Challenege is that many characters of devanagari dataset are similar
Variation of one example character as how different people may write it
- Comparison of Best Accuracy
|Model||Valid Accuracy (in 1st epoch)||Best Accuracy (in 15 epochs)||Best Accuracy acheiveed in # epochs||Total Time (15 epochs)||Average Training Time per Epoch||Features Maps||Parameters (million)|
|DenseNet 121||73||89||7||80m 3s||5.3m||1024||25|
|DenseNet 201||74||90||6||113m 22s||7.6m||1920||20|
|Vgg 11||97||99||8||86m 6s||5.7m||4096||134|
|Vgg 16||97||98||3||132m 12s||8.8m||25088||138|
|Vgg 19||96||98||3||148m 57s||9.9m||25088||144|
|Inception V3||99||99||1||244m 36s||16.3m||2048||25|
The results are explained regarding accuracy achieved in the first epoch, the best accuracy achieved in 15 epochs, epoch number in which we achieved the best accuracy, the total time taken by 15 epochs, average epoch time, and the number of features required by the model architecture.

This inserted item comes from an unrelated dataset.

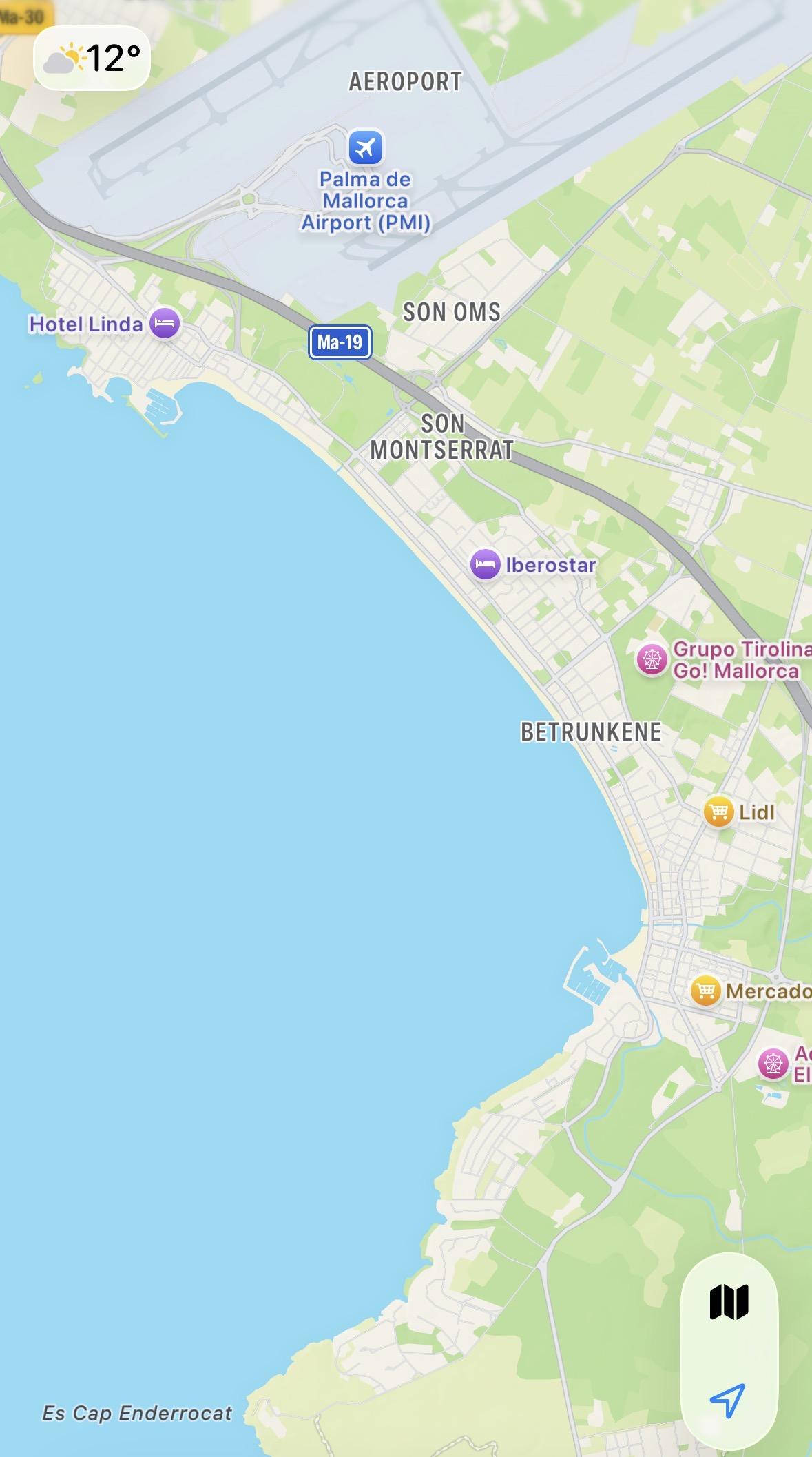Screen dimensions: 812x1457
Task: Tap the SON OMS area label
Action: [x=452, y=312]
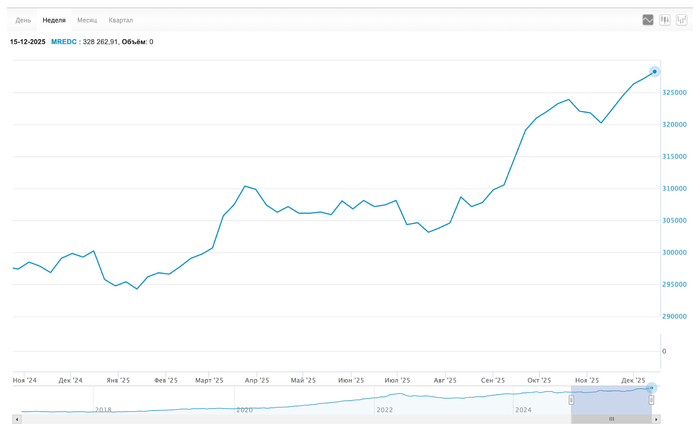Click the MREDC series label

62,42
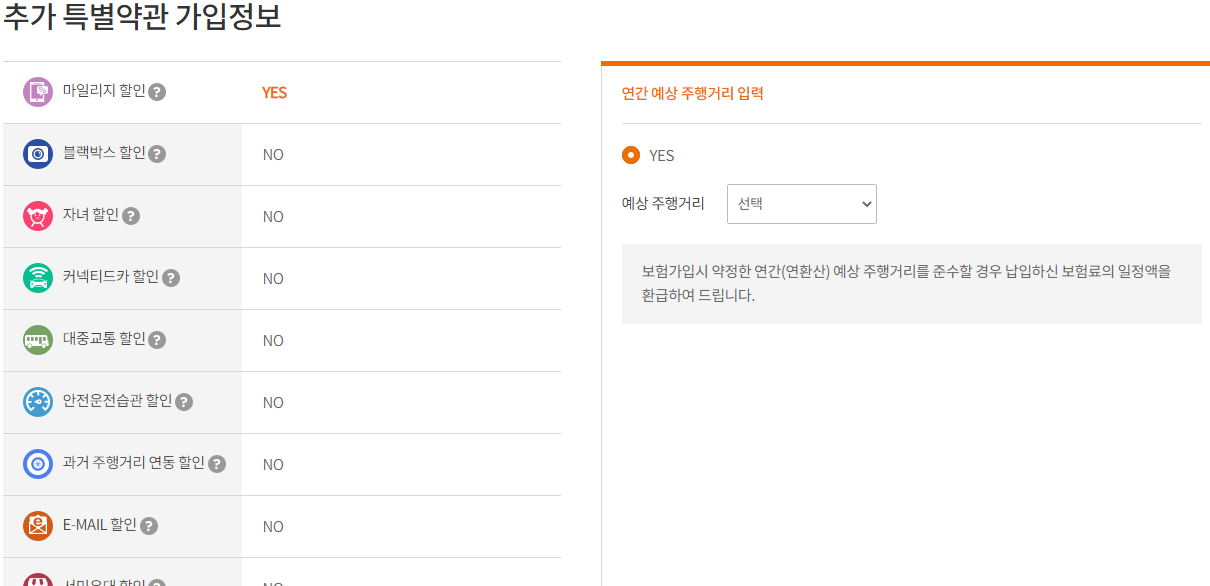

Results show that Inception outperformed for our dataset with 99% accuracy in the first epoch with the average time 16.3 minutes due to regularization imposed by highest number of layers and smaller convolution filter sizes. However, the computational cost of Inception is lower than second best model Vgg11 which shows 99% accuracy in 45.6 minutes (time taken by eight epochs with average 5.7 minutes per epoch) as compared to one epoch of Inception in 16.3 minutes.
The DenseNet model performed worst due to its architectural structure wherein the model feeds the connection between each layer to its subsequent layer. Since our dataset size is much smaller in comparison redundancy required for subsequent layers. AlexNet outperformed concerning computational cost with 98% accuracy in 6.6 minutes with three epochs.